Вы находитесь на странице: 1из 1

Be rcerminl ah Pad a Cermin Se jati

Ayyuhal ikhwah,
Tentu hampir kita semua pernah bercermin. Ketika hendak berangkat kerja, bersiap-siap pergi ke
kampus, atau sekedar menyisir rambut dan merapihkan jilbab, kita tidak lupa untuk menyempatkan
diri bercermin. Bahkan tidak sedikit dari kita yang dengan setia membawa cermin kecil dalam
setiap aktivitas yang kita jalankan.

Tapi sadarkah kita bahwa walaupun cermin memantulkan bayangan yang sesuai dengan apa yang
ada, namun tetap saja ia bersifat subyektif. Karena apa ? Karena kesimpulan akhir yang terungkap
dari bayangan di cermin tentu saja dikeluarkan oleh orang yang bercermin. Ketampanan,
kecantikan, dan bayangan seindah apapun yang terpantul dari cermin tentang diri kita tetap saja
merupakan sesuatu yang tidak obyektif. Lantas, siapakah cermin sejati itu ? Jawabnya adalah
orang lain.

Ikhwah fillah yang berbahagia,


Inilah sebuah kenyataan yang harus kita terima bahwa orang lainlah tempat terbaik untuk menilai
diri kita. Penilaian yang diberikan orang lain mengenai diri kita akan lebih obyektif karena
bagaimanapun orang lain relatif terbebas dari nilai-nilai ego yang begitu kuat mencengkram diri
kita. Namun keobyektifan yang dihasilkan dari hasil bercermin kepada orang lain bukanlah sesuatu
yang dapat kita peroleh secara gratis. Obyektifitas yang dihasilkan ternyata harus dibayar mahal
dengan kerelaan kita untuk menerima penilaian bukan hanya yang bervalensi (bernilai) positif
namun juga yang bervalensi negatif. Dikatakan mahal, karena memang sangat jarang manusia
yang mampu berlapang dada mengakui kekurangan (valensi negatif) dalam dirinya. Manusia akan
merasa terhina ketika kelemahannya diberitahukan kepada dirinya. Dan akan merasa bahagia
ketika hal yang sebaliknya dilakukan.

Ikhwah fillah rahimakumullah,


Secara jujur harus kita katakan bahwa banyak dari kita yang belum mampu berlapang dada untuk
menerima berita kelemahan mengenai diri kita yang biasanya diberikan dalam bentuk kritikan. Kita
cenderung hanya bisa menerima bayangan yang memantulkan sosok diri kita yang sempurna
tiada cacat sedikitpun. Padahal bisa jadi inilah rahasia mengapa Allah menyuruh kita untuk saling
bertaushiyah, yaitu menyampaikan kritikan antara sesama kita dan bersamaan dengan itu
berlapang dada untuk menerimanya. Dan memang seperti itulah seharusnya manusia yang baik.
Bahkan kepiawaian seseorang dalam mengelola refleksi diri berupa kritik, akan mengantarkan
orang tersebut menjadi pemimpin yang semakin hari semakin memiliki kualitas diri. Hal ini tanpa
disadari terjadi karena pada hakikatnya kelapangan dada untuk menerima kritik adalah paralel
dengan usaha melakukan perbaikan dan peningkatan kualitas diri.

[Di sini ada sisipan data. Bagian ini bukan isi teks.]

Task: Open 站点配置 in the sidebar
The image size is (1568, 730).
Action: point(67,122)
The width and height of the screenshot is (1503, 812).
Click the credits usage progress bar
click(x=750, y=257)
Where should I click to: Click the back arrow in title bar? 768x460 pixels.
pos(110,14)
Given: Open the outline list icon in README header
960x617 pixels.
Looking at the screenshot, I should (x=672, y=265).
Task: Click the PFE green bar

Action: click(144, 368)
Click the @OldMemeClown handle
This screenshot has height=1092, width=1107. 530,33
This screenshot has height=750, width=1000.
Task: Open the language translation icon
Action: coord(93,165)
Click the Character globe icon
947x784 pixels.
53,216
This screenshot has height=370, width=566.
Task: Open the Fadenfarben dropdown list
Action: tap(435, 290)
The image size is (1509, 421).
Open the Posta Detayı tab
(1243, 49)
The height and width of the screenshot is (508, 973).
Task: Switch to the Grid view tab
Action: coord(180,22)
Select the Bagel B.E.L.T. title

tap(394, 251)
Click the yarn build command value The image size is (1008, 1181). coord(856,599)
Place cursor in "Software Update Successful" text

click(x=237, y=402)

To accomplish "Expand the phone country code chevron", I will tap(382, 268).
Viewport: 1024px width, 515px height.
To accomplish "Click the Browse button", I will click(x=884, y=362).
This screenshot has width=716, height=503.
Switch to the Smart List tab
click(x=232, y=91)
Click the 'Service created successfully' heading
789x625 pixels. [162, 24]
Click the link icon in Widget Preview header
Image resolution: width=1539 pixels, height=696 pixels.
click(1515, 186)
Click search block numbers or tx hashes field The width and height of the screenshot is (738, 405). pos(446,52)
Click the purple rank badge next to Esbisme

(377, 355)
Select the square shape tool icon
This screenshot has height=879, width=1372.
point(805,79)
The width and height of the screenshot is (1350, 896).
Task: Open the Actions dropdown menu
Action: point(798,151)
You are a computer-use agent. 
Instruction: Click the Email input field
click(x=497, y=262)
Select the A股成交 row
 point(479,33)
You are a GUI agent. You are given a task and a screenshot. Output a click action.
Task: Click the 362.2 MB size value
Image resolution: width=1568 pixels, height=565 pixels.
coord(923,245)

Oleh sebab itu ikhwah fillah yang berbahagia,


Budaya bercermin pada cermin sejati inilah yang seharusnya kita kembangkan dalam diri kita.
Karena selain sebagai sarana untuk melatih diri agar obyektif terhadap diri sendiri, juga sarana
pengingat bahwa kita ---hamba Allah--- adalah makhluk yang lemah dan jauh dari kesempurnaan.